By the end of the conference, attendees set a goal of registering one million voters in 2012.
Smith, who attended a training session on voters’ rights at the conference, returned with a resolve to help formerly incarcerated and convicted people know their rights. “I’m going to put a training together for voters’ rights and get voter registration cards so that people can register to vote. We’re also going to tell people who are formerly incarcerated how to go about being able to vote.” Smith notes that, in New York State, former convictions are not barriers to voting: “As long as you’re on parole, you can’t vote, but if you have your Certificate of Relief, you can vote while you’re on parole. For women who don’t have their Certificate of Relief, I want to tell them how to get it so that they can vote. Once you’re off parole or if you have a misdemeanor, you can vote.”
The movement is also including people who are currently behind bars in their mass registration campaign: “If you’re sentenced to a year and a day and you have to go upstate on a misdemeanor charge, you’re allowed to vote. If you’re in jail and you haven’t been sentenced, you’re allowed to vote,” Reynolds explained. “Why aren’t these people given their right to vote?” So what are the next steps towards this goal?

“Our first step is to hold a training on voters’ rights,” Smith explained. “Before we go out, we need to know what we’re going out to say and do…I’m going to try to go to as many organizations and give them the training that I receive. I’m going to take voter registration cards with me and have everybody get people registered to vote. When I agreed to get people registered to vote, I took it seriously. I wouldn’t have raised my hand if I hadn’t taken it seriously. I raised my hand and I’ve been on it since I’ve come back. By the time the election comes, they’re going to be registered to vote. I’m going to tell them that you can’t just complain about who’s in office. Learn who wants to be in office, learn if that’s who you want to be in office to work with. You can’t just complain about them and not want to change things or do anything about it. Learn your rights about voting, get registered to vote!”

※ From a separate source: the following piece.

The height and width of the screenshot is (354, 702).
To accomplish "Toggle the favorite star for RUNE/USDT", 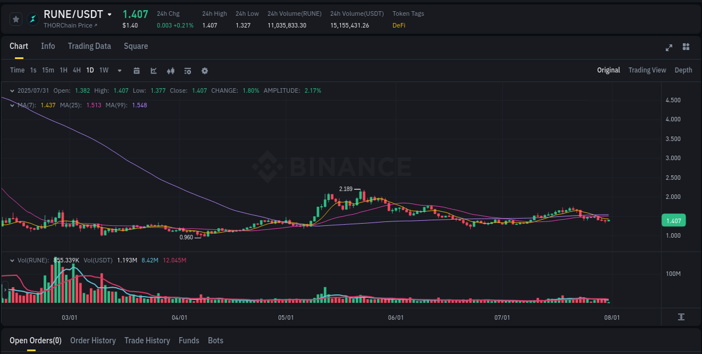I will click(x=15, y=19).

However, registering one million formerly incarcerated and convicted people is just the beginning: “I’m going to work on some other things, but one thing at a time,” Smith stated. “One of the things I learned at the convening was that people have worked on issues such as Ban the Box and they have been successful in their states. It makes you say, ‘If they could pass that law there, we can pass that law here.’ Before, I would say, ‘I don’t want to work on that. That’s too hard.’ Now I feel the fight is worth it. As a formerly incarcerated person, I want all of that—not only for myself, but for all my sisters and brothers that are formerly incarcerated. I want them to be able to vote, to be able to get a job, to get housing, to be treated like human beings.”


“It’s not just about them having the right to vote,” reflected Reynolds. “It’s having an opportunity to be a part of this movement because here is an opportunity for us to talk about the movement, to talk about a political analysis, to talk about education, to talk about the history of incarceration and how it’s impacted us over the last forty years with the War on Drugs. There is life after prison; there are rights that we are supposed to have. If we’re not seeking them, why aren’t we seeking them? Why aren’t we fighting for our rights as far as what is available to us?”

Victoria Law is a writer, photographer and mother. She is the author of “Resistance Behind Bars: The Struggles of Incarcerated Women” (PM Press 2009), the editor of the zine Tenacious: Art and Writings from Women in Prison and a co-founder of Books Through Bars – NYC. She is currently working on transforming “Don’t Leave Your Friends Behind,” a zine series on how radical movements can support the families in their midst, into a book.